Robert S. Yeats, Kerry Sieh, & Clarence R. Allen

Published January 2, 1997, SCEC Contribution #246

The first modern treatment of purposes, methods, and principles of the geological investigation of earthquakes draws upon examples from many seismically active regions of the globe, including China, Japan, the Mediterranean countries, the U.S., and New Zealand. The Geology of Earthquakes will be useful to engineers, geophysicists, and planners, in addition to geologists, and will be an aid to the geotechnical community as well as to graduate and advanced undergraduate students. The first several chapters of the book include introductions to plate tectonics, structural geology, seismic waves, geodesy, Quaternary geochronological methods, and tectonic geomorphology. These serve as a common interdisciplinary background for the second half of the text, which divides the discussion of earthquakes according to tectonic environment: strike-slip, divergent, and convergent.
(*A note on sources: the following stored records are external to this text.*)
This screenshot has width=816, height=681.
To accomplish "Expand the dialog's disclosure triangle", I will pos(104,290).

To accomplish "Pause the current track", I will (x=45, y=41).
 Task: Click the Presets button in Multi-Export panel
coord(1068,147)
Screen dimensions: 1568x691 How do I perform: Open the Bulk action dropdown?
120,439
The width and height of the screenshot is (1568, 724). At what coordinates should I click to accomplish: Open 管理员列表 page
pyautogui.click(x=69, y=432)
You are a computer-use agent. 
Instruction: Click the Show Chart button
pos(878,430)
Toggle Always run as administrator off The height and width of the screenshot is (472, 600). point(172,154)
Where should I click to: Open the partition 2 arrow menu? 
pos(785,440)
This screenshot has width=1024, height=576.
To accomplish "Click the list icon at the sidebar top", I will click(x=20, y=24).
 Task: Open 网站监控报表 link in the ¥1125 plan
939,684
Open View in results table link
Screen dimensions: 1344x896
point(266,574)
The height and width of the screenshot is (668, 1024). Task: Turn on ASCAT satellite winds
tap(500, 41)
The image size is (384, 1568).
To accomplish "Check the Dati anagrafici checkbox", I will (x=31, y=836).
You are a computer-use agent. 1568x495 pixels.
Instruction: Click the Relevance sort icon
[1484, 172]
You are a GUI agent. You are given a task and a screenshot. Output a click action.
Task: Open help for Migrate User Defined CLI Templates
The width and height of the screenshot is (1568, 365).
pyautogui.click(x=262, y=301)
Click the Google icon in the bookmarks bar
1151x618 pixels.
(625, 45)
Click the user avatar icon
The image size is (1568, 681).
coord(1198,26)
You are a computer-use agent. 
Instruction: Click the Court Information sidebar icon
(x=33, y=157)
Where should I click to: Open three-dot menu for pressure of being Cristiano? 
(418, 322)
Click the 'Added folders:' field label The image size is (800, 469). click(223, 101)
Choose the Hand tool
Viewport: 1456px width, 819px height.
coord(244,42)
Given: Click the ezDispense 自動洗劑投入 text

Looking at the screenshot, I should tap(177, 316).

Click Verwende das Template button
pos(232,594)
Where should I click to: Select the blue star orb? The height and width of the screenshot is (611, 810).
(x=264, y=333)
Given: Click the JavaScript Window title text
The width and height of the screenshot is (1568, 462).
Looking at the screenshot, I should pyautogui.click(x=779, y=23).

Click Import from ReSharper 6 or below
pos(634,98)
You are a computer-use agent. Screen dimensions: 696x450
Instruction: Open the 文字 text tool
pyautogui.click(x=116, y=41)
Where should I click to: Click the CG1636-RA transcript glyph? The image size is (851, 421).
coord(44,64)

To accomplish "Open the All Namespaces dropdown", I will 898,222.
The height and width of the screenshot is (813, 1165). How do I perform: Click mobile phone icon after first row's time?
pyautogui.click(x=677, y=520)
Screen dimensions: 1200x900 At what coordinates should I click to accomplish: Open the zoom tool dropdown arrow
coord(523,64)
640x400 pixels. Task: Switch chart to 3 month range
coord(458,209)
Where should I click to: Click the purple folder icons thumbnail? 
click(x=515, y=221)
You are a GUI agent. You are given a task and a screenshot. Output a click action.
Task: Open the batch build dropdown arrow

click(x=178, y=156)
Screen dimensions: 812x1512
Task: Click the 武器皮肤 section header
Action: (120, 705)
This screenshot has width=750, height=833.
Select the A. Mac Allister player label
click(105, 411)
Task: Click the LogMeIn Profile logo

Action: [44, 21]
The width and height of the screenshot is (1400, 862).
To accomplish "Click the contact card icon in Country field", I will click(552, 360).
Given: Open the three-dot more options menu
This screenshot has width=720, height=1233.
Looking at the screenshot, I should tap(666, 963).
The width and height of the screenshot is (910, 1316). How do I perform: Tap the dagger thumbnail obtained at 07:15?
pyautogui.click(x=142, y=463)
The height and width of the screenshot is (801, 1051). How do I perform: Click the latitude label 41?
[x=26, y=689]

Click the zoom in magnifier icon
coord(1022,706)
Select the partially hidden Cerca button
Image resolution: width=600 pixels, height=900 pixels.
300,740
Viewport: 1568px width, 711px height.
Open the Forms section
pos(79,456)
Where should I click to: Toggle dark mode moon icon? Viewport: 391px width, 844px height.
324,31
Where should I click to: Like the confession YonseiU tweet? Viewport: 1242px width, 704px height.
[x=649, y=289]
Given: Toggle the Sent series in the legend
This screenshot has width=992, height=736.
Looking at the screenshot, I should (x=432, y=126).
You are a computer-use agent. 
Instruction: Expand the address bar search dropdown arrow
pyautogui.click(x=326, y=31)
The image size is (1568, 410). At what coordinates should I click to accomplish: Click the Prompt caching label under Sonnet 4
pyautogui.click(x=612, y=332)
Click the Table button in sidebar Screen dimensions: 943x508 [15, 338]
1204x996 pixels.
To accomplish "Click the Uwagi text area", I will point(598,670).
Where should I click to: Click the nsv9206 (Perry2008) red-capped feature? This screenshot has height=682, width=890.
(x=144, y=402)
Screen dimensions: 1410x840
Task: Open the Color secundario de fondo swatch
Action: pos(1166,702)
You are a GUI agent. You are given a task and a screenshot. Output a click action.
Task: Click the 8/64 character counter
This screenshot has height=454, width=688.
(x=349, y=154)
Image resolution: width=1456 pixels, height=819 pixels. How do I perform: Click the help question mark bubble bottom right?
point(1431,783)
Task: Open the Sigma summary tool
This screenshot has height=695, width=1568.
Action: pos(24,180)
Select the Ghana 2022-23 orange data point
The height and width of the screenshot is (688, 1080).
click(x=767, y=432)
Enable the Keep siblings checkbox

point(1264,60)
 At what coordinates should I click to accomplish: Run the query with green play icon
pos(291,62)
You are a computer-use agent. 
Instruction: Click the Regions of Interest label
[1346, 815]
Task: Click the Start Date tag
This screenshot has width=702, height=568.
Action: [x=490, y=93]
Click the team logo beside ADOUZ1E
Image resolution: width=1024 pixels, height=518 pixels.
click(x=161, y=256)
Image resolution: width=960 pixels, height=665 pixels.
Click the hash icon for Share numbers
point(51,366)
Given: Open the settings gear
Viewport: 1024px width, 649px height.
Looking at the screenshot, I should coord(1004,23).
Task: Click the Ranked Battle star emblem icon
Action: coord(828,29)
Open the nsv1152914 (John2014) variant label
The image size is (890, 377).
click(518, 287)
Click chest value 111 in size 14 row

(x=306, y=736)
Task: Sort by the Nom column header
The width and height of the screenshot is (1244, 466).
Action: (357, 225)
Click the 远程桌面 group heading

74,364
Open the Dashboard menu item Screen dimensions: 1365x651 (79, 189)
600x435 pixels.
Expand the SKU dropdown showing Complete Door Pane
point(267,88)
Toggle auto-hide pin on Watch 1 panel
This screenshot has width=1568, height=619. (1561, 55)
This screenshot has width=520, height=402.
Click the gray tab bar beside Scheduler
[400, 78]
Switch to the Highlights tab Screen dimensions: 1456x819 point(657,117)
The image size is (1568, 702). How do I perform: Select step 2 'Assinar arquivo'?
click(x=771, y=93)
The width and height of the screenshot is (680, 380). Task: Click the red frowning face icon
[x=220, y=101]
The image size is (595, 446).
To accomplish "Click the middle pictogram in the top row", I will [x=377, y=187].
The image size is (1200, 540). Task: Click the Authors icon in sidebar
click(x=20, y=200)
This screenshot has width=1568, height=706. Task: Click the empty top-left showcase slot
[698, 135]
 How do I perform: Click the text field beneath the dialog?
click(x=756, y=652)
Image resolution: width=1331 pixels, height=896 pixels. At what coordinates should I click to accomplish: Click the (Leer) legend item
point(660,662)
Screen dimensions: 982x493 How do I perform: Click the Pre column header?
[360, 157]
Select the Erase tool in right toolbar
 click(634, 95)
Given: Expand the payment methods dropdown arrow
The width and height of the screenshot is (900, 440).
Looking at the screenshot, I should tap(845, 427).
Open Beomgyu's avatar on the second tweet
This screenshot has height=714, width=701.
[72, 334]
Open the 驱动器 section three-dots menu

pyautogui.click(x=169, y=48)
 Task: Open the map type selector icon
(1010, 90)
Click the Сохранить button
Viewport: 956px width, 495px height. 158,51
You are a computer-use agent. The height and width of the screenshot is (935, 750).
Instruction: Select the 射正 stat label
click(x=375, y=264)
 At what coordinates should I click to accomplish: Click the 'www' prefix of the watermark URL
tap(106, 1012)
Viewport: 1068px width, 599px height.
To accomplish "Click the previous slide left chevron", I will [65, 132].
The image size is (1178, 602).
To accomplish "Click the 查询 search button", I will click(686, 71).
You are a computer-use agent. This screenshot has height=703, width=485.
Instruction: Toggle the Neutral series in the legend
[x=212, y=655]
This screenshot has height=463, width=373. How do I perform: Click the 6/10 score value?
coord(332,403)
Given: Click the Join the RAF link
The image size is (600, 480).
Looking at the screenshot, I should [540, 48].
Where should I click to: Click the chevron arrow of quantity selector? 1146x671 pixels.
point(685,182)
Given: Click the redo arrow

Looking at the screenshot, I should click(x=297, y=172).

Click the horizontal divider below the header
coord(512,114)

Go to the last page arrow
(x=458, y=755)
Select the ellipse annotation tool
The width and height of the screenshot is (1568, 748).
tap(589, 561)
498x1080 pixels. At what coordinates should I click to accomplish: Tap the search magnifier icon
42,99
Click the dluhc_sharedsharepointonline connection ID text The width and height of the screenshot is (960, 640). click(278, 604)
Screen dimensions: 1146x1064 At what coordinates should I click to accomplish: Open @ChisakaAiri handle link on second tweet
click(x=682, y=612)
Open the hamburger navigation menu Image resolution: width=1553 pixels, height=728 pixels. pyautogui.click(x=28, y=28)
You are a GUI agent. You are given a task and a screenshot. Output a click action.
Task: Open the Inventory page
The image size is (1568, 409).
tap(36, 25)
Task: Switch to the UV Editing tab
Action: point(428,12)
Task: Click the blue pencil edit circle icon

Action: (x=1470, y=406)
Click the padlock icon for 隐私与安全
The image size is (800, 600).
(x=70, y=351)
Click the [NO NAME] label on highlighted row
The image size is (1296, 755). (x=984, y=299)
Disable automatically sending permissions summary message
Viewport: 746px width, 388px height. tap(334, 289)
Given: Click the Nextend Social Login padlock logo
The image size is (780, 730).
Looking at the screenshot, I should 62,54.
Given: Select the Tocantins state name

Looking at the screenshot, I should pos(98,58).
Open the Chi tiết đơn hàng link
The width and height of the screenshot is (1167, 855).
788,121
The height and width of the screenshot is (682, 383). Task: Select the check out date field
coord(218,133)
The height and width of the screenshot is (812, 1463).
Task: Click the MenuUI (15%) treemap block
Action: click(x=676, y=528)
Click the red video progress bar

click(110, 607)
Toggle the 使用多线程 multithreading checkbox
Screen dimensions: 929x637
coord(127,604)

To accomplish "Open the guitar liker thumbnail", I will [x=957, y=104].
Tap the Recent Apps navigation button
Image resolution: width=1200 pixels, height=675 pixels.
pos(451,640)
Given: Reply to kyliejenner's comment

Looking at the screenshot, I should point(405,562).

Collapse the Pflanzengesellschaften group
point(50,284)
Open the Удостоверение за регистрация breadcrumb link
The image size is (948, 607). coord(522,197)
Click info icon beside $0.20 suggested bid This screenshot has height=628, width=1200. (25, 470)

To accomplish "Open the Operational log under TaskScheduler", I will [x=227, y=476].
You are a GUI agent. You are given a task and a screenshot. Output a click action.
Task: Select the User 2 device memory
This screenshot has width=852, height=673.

Earthquake environments from the globe are amply illustrated with photographs, maps, and cross- sections. Case histories of recent, well-studied earthquakes demonstrate the interdisciplinary nature of earthquake science. Personal vignettes of early pioneers such as Charles Darwin, G.K. Gilbert, Bunjiro Koto, and Alexander McKay illustrate early historical milestones in earthquake geology. The final chapters of the book are devoted to secondary effects such as liquefaction, seismically induced landslides and tsunamis, and to the use of earthquake geology in earthquake hazard assessment. A glossary of terms, an extensive bibliography, and a comprehensive reference table of more than 300 historical earthquakes accompanied by surface faulting appear at the end of the text.

Yeats, R. S., Sieh, K., & Allen, C. R. (1997). The Geology of Earthquakes. New York City, USA: Oxford University Press.